Mr. Credo в Олане
Кабу-табы
Женька открывала мне — меня. Как могла, как умела, как понимала сама.
А я привыкала к новой себе и открывала для себя связь с собственным телом. До того времени я ощущала свое тело только когда была рядом с Мишей.
Это было странно, волнующе и тревожно. В какой-то момент я подумала, что полученного опыта достаточно, я могу чувствовать так же в любое время, когда захочу, но нет, это так не запускалось. То есть включить дома музыку и танцевать — совсем не то.
Я тогда странно себя чувствовала. Сейчас я знаю как это называется — эмоциональные качели. Тогда внутри меня был хаос, в котором находилось место черному отчаянию, восторженной эйфории, уютному счастью, дикому раздражению и полному опустошению. А снаружи все было очень благопристойно — я занималась ребенком, мужем, готовкой, бытом. На выходных мы навещали по очереди моих и мишиных родителей, иногда приглашали в гости такие же молодые семьи, с которыми познакомились, пока я была беременна и после, в больничных очередях. Мне казалось, что общность возраста детей, сходные проблемы должны сближать.
НЕТ!
Для меня это не работало. Мне было с этими юными мамочками скучно и тошно до зубовного скрежета. Те времена и те встречи позже я назвала временем «пустых чаепитий».
«Со мной что-то не так», обреченно думала я, заставляя себя быть внимательной к разговорам, стараясь гладить белье с умилением или мыть окна с мыслью о том, как я правильно все делаю.
Отдушиной были вечера, когда мы ходили вместе гулять — укладывали Женьку в коляску и бродили тихими улочками, разговаривая с Мишей обо всем на свете, кроме бытовых тем. Была еще одна запретная тема, но запретная негласно, не озвучено — нельзя было говорить о моих чувствах. Если Миша пробовал что-то спросить обо мне — я ускользала, меняла тему.
Раз в месяц приходила Женька и вытаскивала меня в бар танцевать.
Это был уже не Перекресток, теперь мы ходили в Олан. Предположу, что так было проще и Женьке, и дядьке — этот бар был местом для людей постарше и поспокойнее, было мало вероятности встретить здесь неприятности или случайных людей. Ценник в Олане был выше, ассортимент разнообразнее и музыку здесь могли поставить ту, какую попросишь.
Олан открылся в здании бывшего стадиона, позади одноэтажного строения были трибуны и большое поле, куда любители веществ уходили покурить траву. Часто, когда мы уходили и шли вдоль стены, огораживающей поле, ветер доносил характерный запах жженой тряпки и веселый, но немного заторможенный смех.

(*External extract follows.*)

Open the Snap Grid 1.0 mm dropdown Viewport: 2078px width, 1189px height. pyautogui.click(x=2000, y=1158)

Мы с Женькой были сами по себе. Мы приходили в Олан рано, когда там было совсем мало людей, подходили поболтать с барменшей, потом выбирали столик, брали чай и разговаривали. Потом Женька шла заказывать музыку и мы выходили с ней размяться. У нас была своя кассета с песнями, которую нам крутили, пока кто-то из посетителей не просил поставить что-то еще.
Что-то еще часто просил поставить мой дядька. И это что-то было Mr. Credo.

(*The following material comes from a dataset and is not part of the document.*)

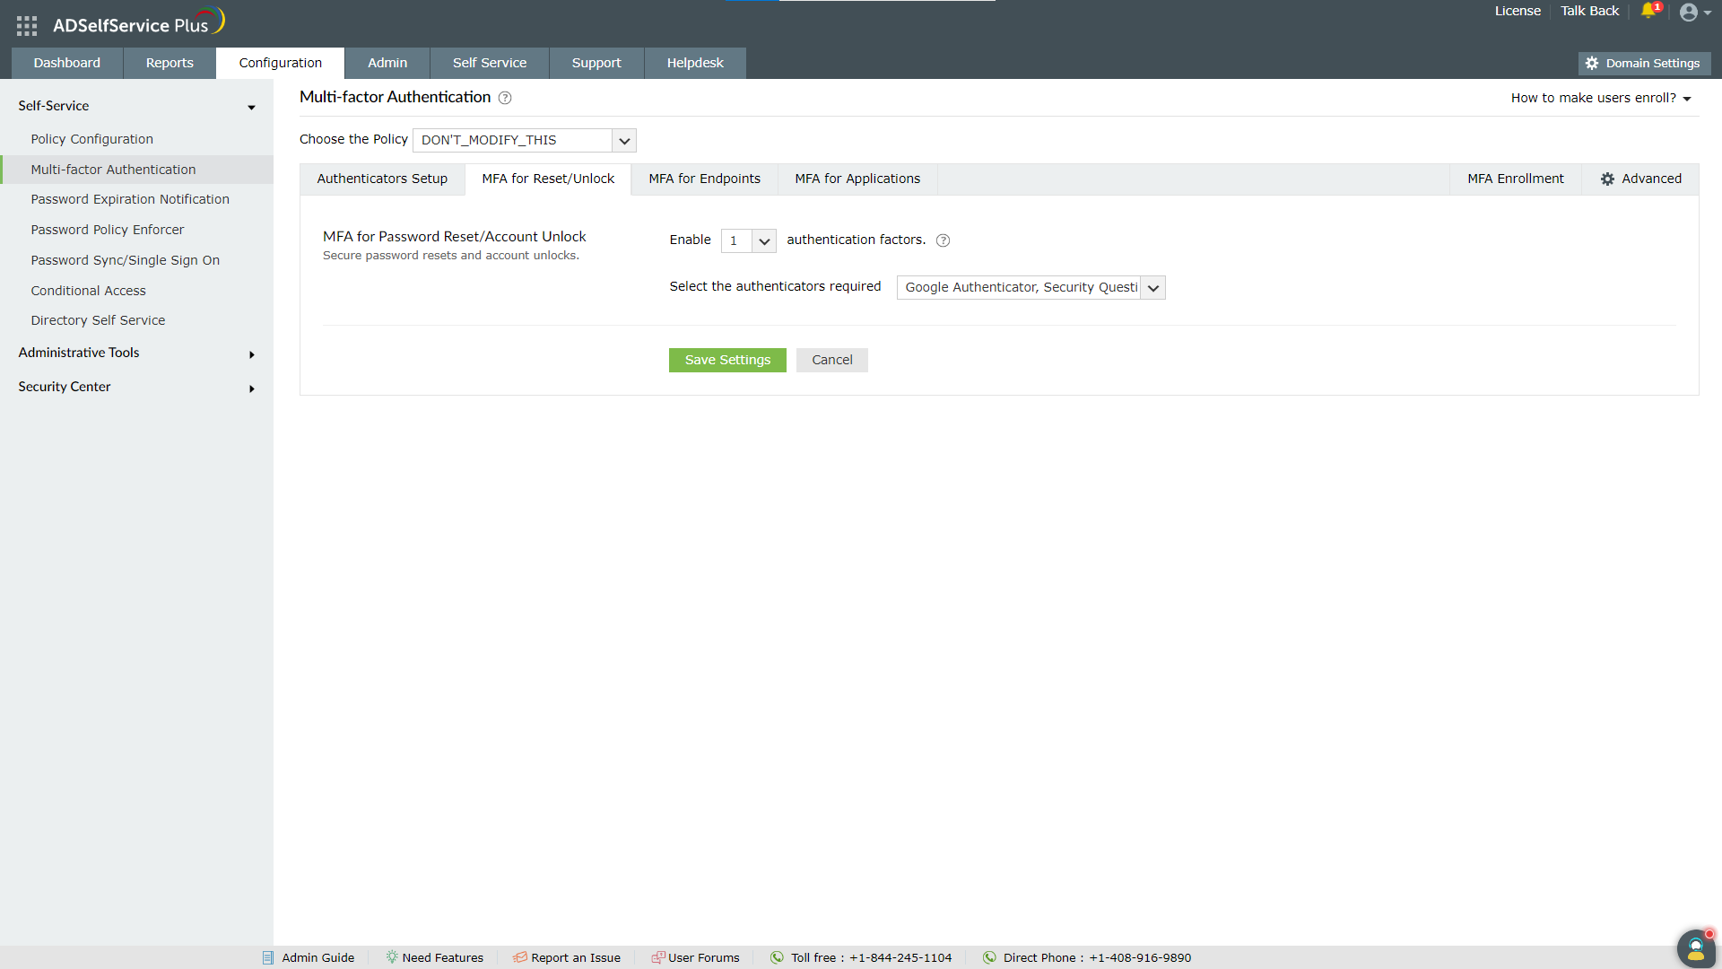Open the Advanced gear settings
The image size is (1722, 969).
click(1640, 179)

Я с удовольствием танцевала под «Чудную долину» или «Медляк», не особенно вслушиваясь в тексты (кто же слушает текст песен в барах?), поэтому большим открытием для меня стало много позже, что в его песнях так много наркоты.
Истоки свободы и уверенности у всех зарождаются по-разному. Начало моей свободы начиналось в барах под сомнительную музыку и в прицеле многих нетрезвых глаз. Я попробовала понять, как я к этому отношусь, спросила себя прямо. Ответ изнутри был скорым, но взвешенным — спокойно. В этом нет повода ни для гордости, ни для стыда, было как было.
Плохое было в другом — у меня возникло и укрепилось ощущение безопасности и неуязвимости — что плохого со мной может случиться, здесь, в родном городке, рядом с Женькой? Конечно же ничего!
Ничего плохого и не случалось, что еще больше укрепляло меня в убеждении, что в своей жизни я могу контролировать практически все. Эта уверенность в дальнейшем несколько раз больно мне аукнулась.
Тогда же бары уравновешивали время пустых чаепитий и были местом, где я могла встретиться лицом к лицу со своим внутренним хаосом и перетанцевать его, чтобы идти жить обычную «правильную» жизнь.